== Material to process ==

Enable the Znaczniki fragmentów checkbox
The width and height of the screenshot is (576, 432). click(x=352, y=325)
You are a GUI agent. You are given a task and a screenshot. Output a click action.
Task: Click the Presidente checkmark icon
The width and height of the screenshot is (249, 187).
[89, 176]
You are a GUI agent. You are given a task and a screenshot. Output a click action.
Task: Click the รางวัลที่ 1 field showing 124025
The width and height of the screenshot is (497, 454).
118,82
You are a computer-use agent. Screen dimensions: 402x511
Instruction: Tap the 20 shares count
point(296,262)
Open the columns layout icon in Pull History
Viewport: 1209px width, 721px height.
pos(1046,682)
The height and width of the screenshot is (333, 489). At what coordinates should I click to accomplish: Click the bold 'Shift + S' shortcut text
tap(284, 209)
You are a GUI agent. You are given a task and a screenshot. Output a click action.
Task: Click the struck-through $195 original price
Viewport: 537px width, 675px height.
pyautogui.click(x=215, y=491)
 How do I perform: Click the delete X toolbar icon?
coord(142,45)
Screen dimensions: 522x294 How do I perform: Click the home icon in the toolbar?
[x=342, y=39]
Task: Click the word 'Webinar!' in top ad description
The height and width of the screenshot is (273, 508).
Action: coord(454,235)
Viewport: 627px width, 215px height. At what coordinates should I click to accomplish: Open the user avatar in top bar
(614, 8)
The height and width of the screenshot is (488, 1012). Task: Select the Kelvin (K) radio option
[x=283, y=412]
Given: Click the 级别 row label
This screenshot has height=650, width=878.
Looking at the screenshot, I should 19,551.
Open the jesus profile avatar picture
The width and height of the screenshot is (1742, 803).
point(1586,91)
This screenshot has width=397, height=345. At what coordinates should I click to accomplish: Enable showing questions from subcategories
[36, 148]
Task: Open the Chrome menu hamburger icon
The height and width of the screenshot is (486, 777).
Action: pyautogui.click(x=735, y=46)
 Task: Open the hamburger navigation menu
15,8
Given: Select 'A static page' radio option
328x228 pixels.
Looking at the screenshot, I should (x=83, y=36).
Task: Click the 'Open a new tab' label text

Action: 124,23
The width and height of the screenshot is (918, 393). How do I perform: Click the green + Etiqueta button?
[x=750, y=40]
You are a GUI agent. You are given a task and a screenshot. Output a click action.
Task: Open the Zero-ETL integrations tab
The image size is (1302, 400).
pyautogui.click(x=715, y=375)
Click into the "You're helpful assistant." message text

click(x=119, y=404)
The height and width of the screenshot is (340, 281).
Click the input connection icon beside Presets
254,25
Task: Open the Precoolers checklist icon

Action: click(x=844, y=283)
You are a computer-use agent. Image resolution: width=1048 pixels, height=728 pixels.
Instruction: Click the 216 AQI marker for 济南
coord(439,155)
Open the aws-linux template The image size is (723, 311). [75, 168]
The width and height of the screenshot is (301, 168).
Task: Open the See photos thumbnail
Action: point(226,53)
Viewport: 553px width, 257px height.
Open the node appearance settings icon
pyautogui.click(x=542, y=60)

===

• **The problem**
Each entry above is to be returned exactly as given.

• **Result of the task**
Enable the Znaczniki fragmentów checkbox
The width and height of the screenshot is (576, 432). click(x=352, y=325)
You are a GUI agent. You are given a task and a screenshot. Output a click action.
Task: Click the Presidente checkmark icon
The width and height of the screenshot is (249, 187).
[89, 176]
You are a GUI agent. You are given a task and a screenshot. Output a click action.
Task: Click the รางวัลที่ 1 field showing 124025
The width and height of the screenshot is (497, 454).
118,82
You are a computer-use agent. Screen dimensions: 402x511
Instruction: Tap the 20 shares count
point(296,262)
Open the columns layout icon in Pull History
Viewport: 1209px width, 721px height.
pos(1046,682)
The height and width of the screenshot is (333, 489). At what coordinates should I click to accomplish: Click the bold 'Shift + S' shortcut text
tap(284, 209)
You are a GUI agent. You are given a task and a screenshot. Output a click action.
Task: Click the struck-through $195 original price
Viewport: 537px width, 675px height.
pyautogui.click(x=215, y=491)
 How do I perform: Click the delete X toolbar icon?
coord(142,45)
Screen dimensions: 522x294 How do I perform: Click the home icon in the toolbar?
[x=342, y=39]
Task: Click the word 'Webinar!' in top ad description
The height and width of the screenshot is (273, 508).
Action: coord(454,235)
Viewport: 627px width, 215px height. At what coordinates should I click to accomplish: Open the user avatar in top bar
(614, 8)
The height and width of the screenshot is (488, 1012). Task: Select the Kelvin (K) radio option
[x=283, y=412]
Given: Click the 级别 row label
This screenshot has height=650, width=878.
Looking at the screenshot, I should 19,551.
Open the jesus profile avatar picture
The width and height of the screenshot is (1742, 803).
point(1586,91)
This screenshot has width=397, height=345. At what coordinates should I click to accomplish: Enable showing questions from subcategories
[36, 148]
Task: Open the Chrome menu hamburger icon
The height and width of the screenshot is (486, 777).
Action: pyautogui.click(x=735, y=46)
 Task: Open the hamburger navigation menu
15,8
Given: Select 'A static page' radio option
328x228 pixels.
Looking at the screenshot, I should (x=83, y=36).
Task: Click the 'Open a new tab' label text

Action: 124,23
The width and height of the screenshot is (918, 393). How do I perform: Click the green + Etiqueta button?
[x=750, y=40]
You are a GUI agent. You are given a task and a screenshot. Output a click action.
Task: Open the Zero-ETL integrations tab
The image size is (1302, 400).
pyautogui.click(x=715, y=375)
Click into the "You're helpful assistant." message text

click(x=119, y=404)
The height and width of the screenshot is (340, 281).
Click the input connection icon beside Presets
254,25
Task: Open the Precoolers checklist icon

Action: click(x=844, y=283)
You are a computer-use agent. Image resolution: width=1048 pixels, height=728 pixels.
Instruction: Click the 216 AQI marker for 济南
coord(439,155)
Open the aws-linux template The image size is (723, 311). [75, 168]
The width and height of the screenshot is (301, 168).
Task: Open the See photos thumbnail
Action: point(226,53)
Viewport: 553px width, 257px height.
Open the node appearance settings icon
pyautogui.click(x=542, y=60)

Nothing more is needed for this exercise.